The Nouveau marché
- Type: Equity market
- Location: Paris, France
- Founded: 1996
- Owner: Paris Bourse now Euronext Paris

= Nouveau marché =

The Nouveau marché (New Market) was a French equity market that was a division of the Paris Bourse, now called Euronext Paris.

==History==
The Nouveau marché was founded in 1996 to facilitate access to the financial market by new start-ups with high growth potential but insufficient financing. Only newly formed companies were allowed access to the Nouveau marché, which was envisioned as a French equivalent to NASDAQ in the United States.

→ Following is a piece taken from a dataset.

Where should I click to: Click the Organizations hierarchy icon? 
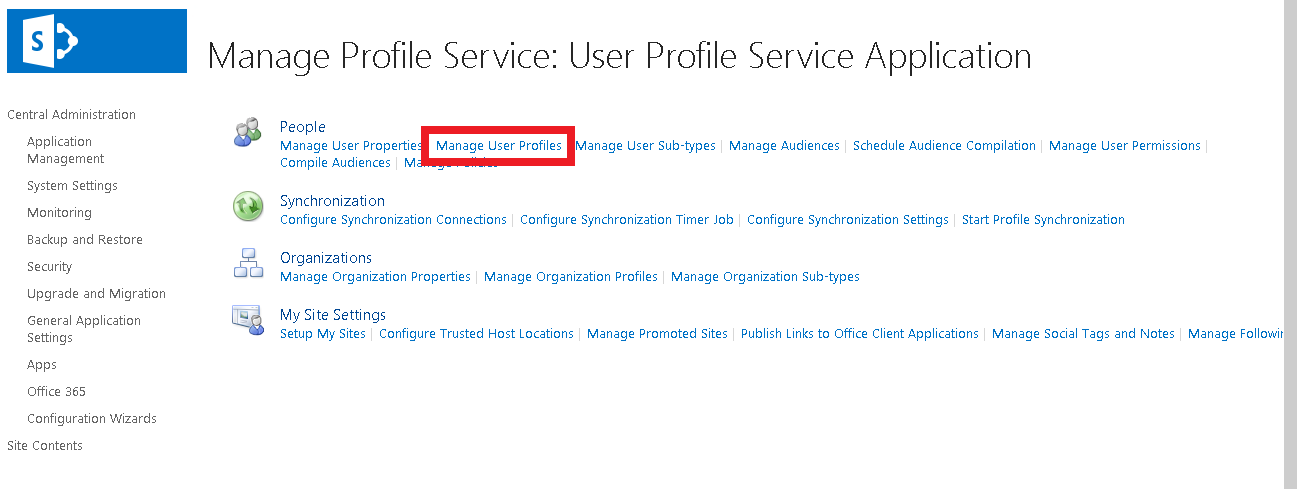tap(247, 263)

Created simultaneously with the Nouveau marché was a German counterpart, Neuer Market, and a British counterpart, the Alternative Investment Market.

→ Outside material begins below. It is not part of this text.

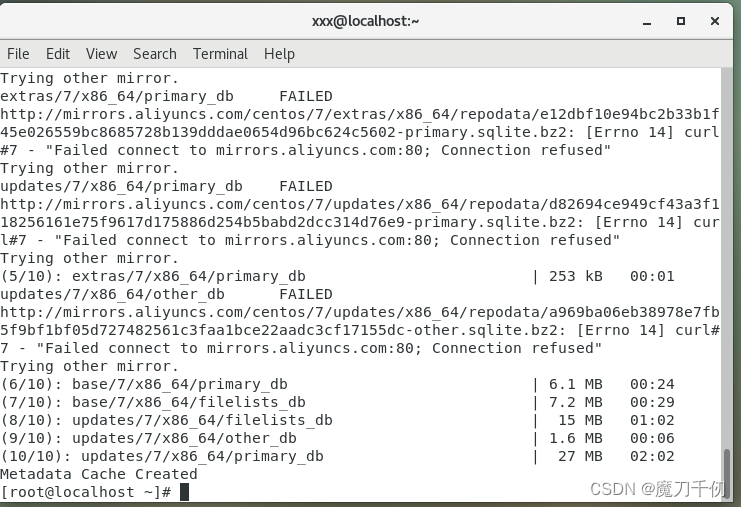Click the first Trying other mirror line
The width and height of the screenshot is (741, 507).
point(89,78)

To be allowed on the Nouveau marché, companies needed a minimum of 1.5 million euros in capital, among other requirements.

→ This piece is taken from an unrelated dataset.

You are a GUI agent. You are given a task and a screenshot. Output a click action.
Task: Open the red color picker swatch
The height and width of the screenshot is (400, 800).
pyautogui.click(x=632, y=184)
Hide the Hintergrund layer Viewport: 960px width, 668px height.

Most of the companies listed on the Nouveau marché companies were in the technology sector.

A November 2000 article in the Wall Street Journal stated that the Nouveau marché was “headed into hibernation.” During the first half of the year, there had been 40 initial public offerings, but during the rest of the year only eight IPOs had been added to the market. According to “market watchers,” wrote Mathilde Richter, “Nouveau Marche IPOs are going to become as rare as black truffles.” The problem, she explained, was a “glutted” IPO market and investors who had “tired of unprofitable Internet companies coming to market and disappointing at earnings season.” Richter quoted Francois Dubrule of the Paris-based venture-capital fund Angel Invest as saying that the market was “saturated.” In short, the “rosy days” of the Nouveau marché were apparently over.

On February 21, 2005, Euronext Paris created a single regulated market, Eurolist, to replace the Premier Marché, Second Marché, and Nouveau Marché.